_Problem description_: The answer must be an exact copy of every entry, with no pictures in it.

_Records supplied_:
======

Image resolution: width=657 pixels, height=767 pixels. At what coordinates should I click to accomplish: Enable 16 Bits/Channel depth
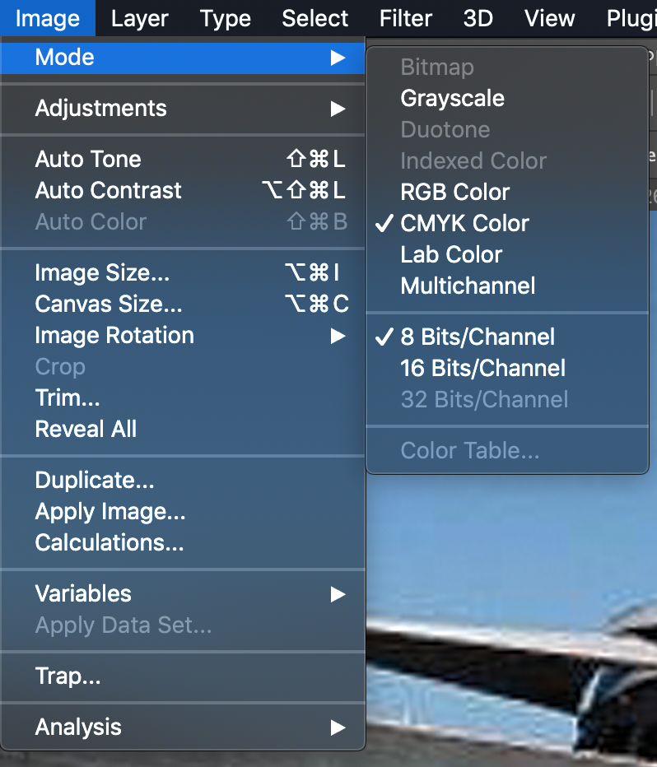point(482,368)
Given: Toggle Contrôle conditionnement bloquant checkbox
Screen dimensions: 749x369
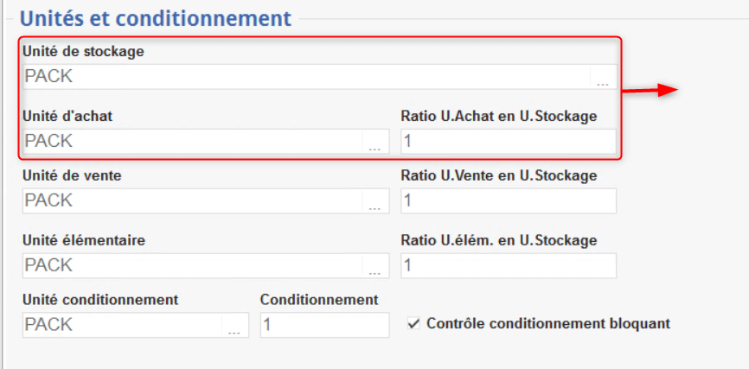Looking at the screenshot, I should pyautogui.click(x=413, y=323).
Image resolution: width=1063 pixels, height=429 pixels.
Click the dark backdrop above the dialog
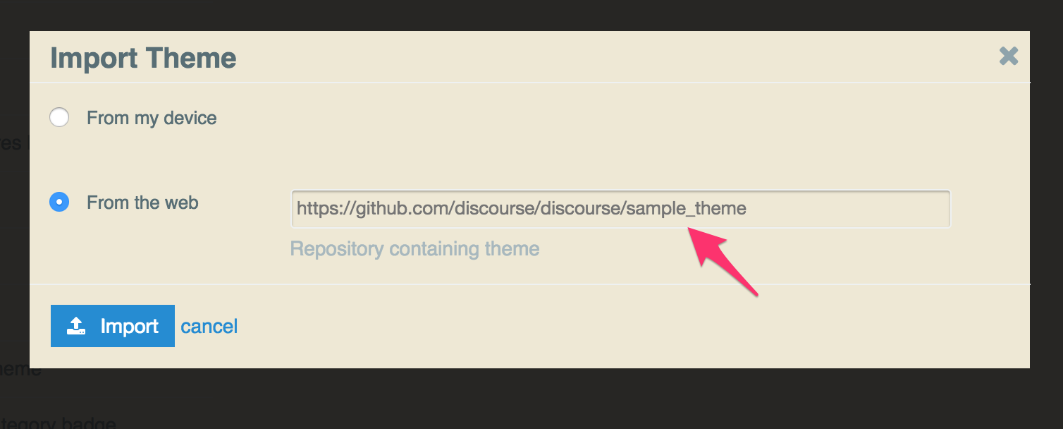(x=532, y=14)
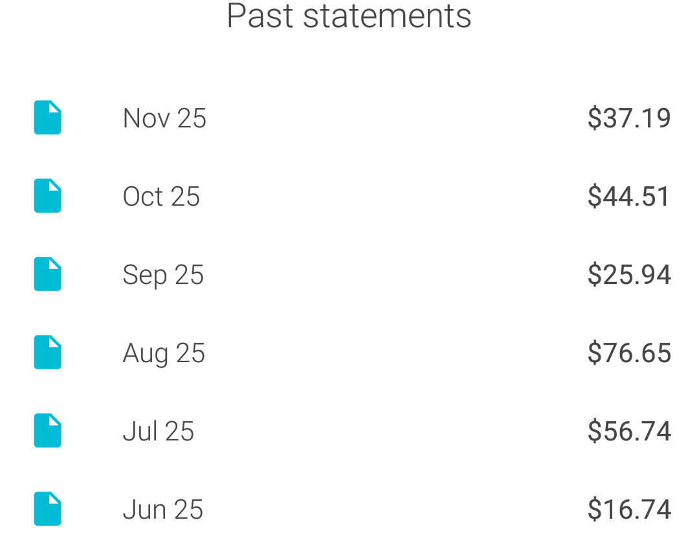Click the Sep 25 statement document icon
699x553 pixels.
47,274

======

_Your response_:
Image resolution: width=657 pixels, height=767 pixels. At what coordinates should I click to accomplish: Enable 16 Bits/Channel depth
point(482,368)
Given: Toggle Contrôle conditionnement bloquant checkbox
Screen dimensions: 749x369
Looking at the screenshot, I should pyautogui.click(x=413, y=323).
Image resolution: width=1063 pixels, height=429 pixels.
Click the dark backdrop above the dialog
(x=532, y=14)
Click the Sep 25 statement document icon
699x553 pixels.
47,274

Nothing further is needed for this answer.